朝方になり目やにで目が痛くなってきたので他の患者さんの所に来た看護婦を呼び止めて
「すみません、目を拭いてください」と頼んだ。
カーテンを開けてティッシュで拭こうとするので
「濡れたタオルで、、、」とワタシ。
「タオルでぇ!?」と看護婦。
気になる言い方ではあったがこの看護婦は復唱と視差呼称がいつものことなので気にはしないことにした。

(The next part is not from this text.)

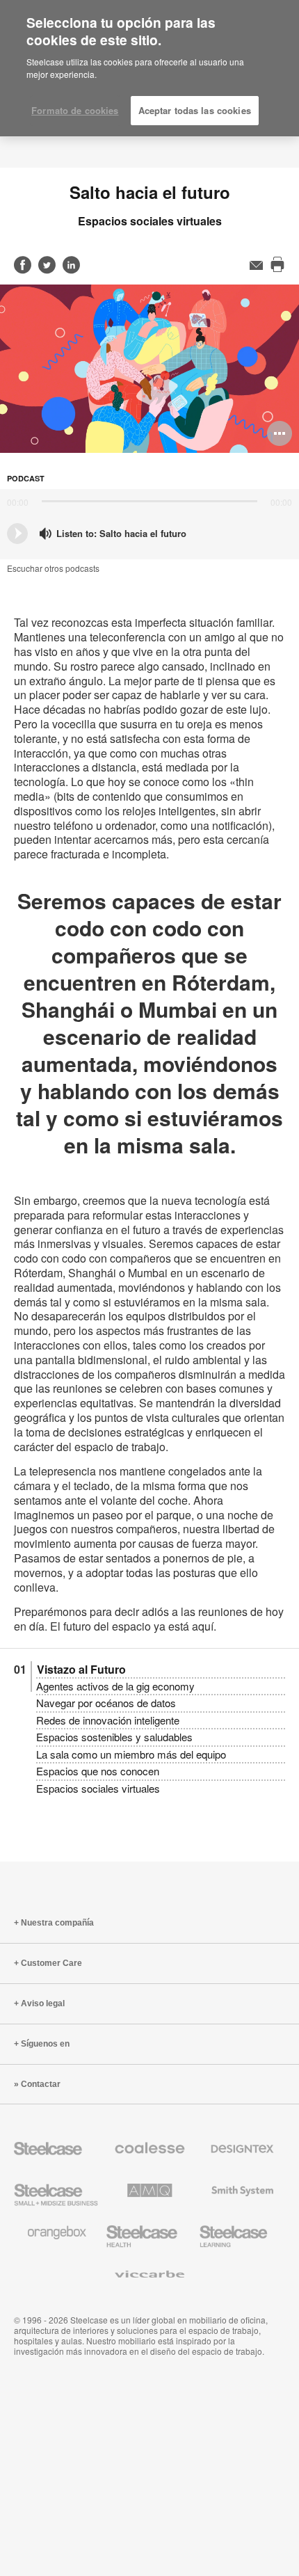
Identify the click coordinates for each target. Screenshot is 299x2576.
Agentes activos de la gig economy (115, 1686)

しばらくして湯気の立ったおしぼりを持ってきて私の目を拭こうとする。
ところがその時ナースコールを知らせるポケベルが鳴った。
ワタシの顔に手をかけおしぼりも目に当たっているのに突然身を翻し
「呼ばれちゃった。」と言い、おしぼりをテーブルの上に置いて慌てて出て行く。
「えっ?」ってなもんで取り残された折角の温かいおしぼりとワタシ。
それでも直ぐまた帰ってきてくれるものと気楽な気分で待つ。
ところが十分経っても二十分経っても来ない。
目は更に痛くなってくる、仕方ないので病室の前を通る看護婦を呼び止めようとする。
ところが聞こえないのか何度呼びかけても止まってくれない。
目は痛い、お向かいさんが眼を醒ましているようなので看護婦を呼び止めて貰う。
「お向かいさんが、、、」とワタシのお向かいさんが先の看護婦を呼び止めてくれた。
そうしたらなんとその言葉を無視してワタシのはす向かいさんの所へまっすぐ行っちゃった。
「Tさん、呼びましたか?」と看護婦の声。
「呼んでねぇよ。」とTさん。
「こんなに身体が傾いちゃってベッドから落ちちゃうよ、早く気が付いて良かったね。」と看護婦。
「なんともねぇよ、余裕だよ。」とTさん。
その時、他の看護婦が通りかかったのでお向かいさんが呼び止めて
「お向かいさんが呼んでますよ。」、そう言ってくれるお向かいさんと目があった。
「何があったの?」という目をはす向かいさんに向ける。
そこでワタシは「いやがらせかな?」と気が付いた。
別の看護婦が「どうしました?」
「目を拭いて欲しいんだけど。」
「アラ、目ヤニね。ちょっと待ってて。」とバタバタ出て行く。
先の看護婦がはす向かいから出てきたので
「何度も呼んだんですが、、、」
「忙しくて、、、」、呼んだのは聞こえてたんかい!嫌がらせと確信した。
と、別の看護婦が帰ってきて目を吹き始めた。
おしぼりをイメージしてたのに妙にタッチが柔らかい。
「何?」
「普通のガーゼですよ。何か?」お湯で濡らしたガーゼを持ってきてくれたのだった。
おしぼりより柔らかくて気持ちよかった。
心から「ありがとう。」と言えた。